Further complicating matters were the delays and in the announcement that the film would be converted to 3-D in postproduction even though it was shot in 2-D. When the film failed to meet its anticipated holiday debut there were those that had wondered if the film would fail to meet even modest expectations as January certainly isn’t the time of year that action films, especially those based on a superhero, are released.

Thankfully the film is an extremely pleasant surprise that deftly mixes comedy and action with smart pacing in a winning formula. The film tells the story of Britt Reid (Rogen), the son of a wealthy newspaper owner who, despite his best efforts, always disappoints his father who never runs out of ways to criticize his only child. Britt, to his father’s dismay, has no ambition in his life and is content to live in the guesthouse of his father’s mansion, womanizing and embracing the party scene.

When his father dies unexpectedly, Britt is forced to take control of the newspaper, a job for which he is woefully unqualified. It is at this time that Britt meets Kato (Jay Chou), his father’s long-time employee, responsible for taking care of the elder Reid’s very impressive fleet of cars.

One evening in an act of rebellion against the benevolent image of his father, Britt and Kato intervene to stop a crime. Motivated by their success and by Kato’s amazing ability to invent technology and modify vehicles, as well as his superb martial arts abilities, the duo set out to make a name for themselves by taking on the city’s criminal element.

While it first appears that Britt sees this as just some grand adventure, he soon becomes dedicated to the cause and sets upon a path to use his newspaper to play up his newly created hero. The plan is to make the Green Hornet appear to be a bad guy when in reality he is fighting to end crime. The convoluted idea has some initial success despite Britt’s lack of fighting ability. Britt and Kato soon begin to make a name for themselves in the local underworld as well is dominate the media.

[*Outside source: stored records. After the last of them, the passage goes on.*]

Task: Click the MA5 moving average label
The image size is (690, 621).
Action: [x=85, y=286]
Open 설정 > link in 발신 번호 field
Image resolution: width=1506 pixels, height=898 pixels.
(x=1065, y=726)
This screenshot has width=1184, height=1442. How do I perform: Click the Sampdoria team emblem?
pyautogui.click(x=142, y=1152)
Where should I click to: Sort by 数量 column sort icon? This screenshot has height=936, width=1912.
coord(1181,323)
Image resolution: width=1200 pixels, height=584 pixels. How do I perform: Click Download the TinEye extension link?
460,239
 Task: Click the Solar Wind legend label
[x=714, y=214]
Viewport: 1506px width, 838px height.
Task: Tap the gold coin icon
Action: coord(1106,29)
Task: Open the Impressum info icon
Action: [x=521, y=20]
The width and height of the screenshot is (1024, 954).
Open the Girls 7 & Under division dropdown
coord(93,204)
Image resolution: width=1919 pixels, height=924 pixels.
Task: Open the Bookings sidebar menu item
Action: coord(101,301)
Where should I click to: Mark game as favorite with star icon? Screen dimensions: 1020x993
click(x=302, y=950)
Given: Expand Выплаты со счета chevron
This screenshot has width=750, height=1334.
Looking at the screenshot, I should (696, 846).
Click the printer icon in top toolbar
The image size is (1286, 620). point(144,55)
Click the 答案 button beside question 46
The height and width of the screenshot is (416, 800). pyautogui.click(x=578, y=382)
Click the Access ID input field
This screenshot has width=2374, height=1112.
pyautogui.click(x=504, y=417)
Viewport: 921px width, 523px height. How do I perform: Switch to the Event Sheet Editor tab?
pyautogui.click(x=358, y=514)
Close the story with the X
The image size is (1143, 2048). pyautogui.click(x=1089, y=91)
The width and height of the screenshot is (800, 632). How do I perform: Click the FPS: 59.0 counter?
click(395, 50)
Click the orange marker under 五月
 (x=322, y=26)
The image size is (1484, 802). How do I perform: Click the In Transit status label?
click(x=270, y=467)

At this time a young assistant named Lenora case (Cameron Diaz), comes to work for Britt. Britt and Kato are both captivated by Lenora and use her knowledge of criminal psychology to detail their plan of action for their alter egos. While Britt and Kato are buoyed by their initial success they soon find themselves under the scrutiny of the local crime boss Chudnofsky (Christopher Waltz), an insecure criminal who believes people don’t think he is scary enough or stylish enough.
 
Finding them an annoyance, Chudnofsky decides to wage all-out war on the Green Hornet and Kato and will rest at nothing to see them dead. As if this was not bad enough, Britt and Kato find themselves in a jealous rivalry over Lenora as well as their roles. Britt sees himself as the real hero and Kato as merely his sidekick. Kato naturally takes umbrage with this being not only the one who develops all of their gadgets, including the awesome black beauty equipped with bulletproof glass, machine guns, rocket launcher and a flamethrower, but also the one with the amazing fighting skills.

What follows is a hilarious and action packed film that is one of the most satisfying action-buddy-comedies ever made. Rogen is in his element cleverly playing Britt as an everyman who, despite having all the advantages of wealth, is still very much a kid playing superhero who has to learn about the important things in life .

The action sequences are fresh and entertaining and both Rogen and Chao pull off their roles very convincingly. While the plot is not overly complex it serves its point and propels the characters along without getting bogged down or becoming too ridiculous. Director Michel Gondry keeps the film moving at a steady pace without overstaying its welcome and does not allow the action to overtake the characters.

The supporting cast is very strong and the only real issue I had with the film was the converted 3-D that was totally unnecessary and did little to enhance the film. Very few sequence appeared to benefit from it. That being said I had a fantastic time at this film and I surely hope that we’ll be seeing other films in the series in the not too distant future.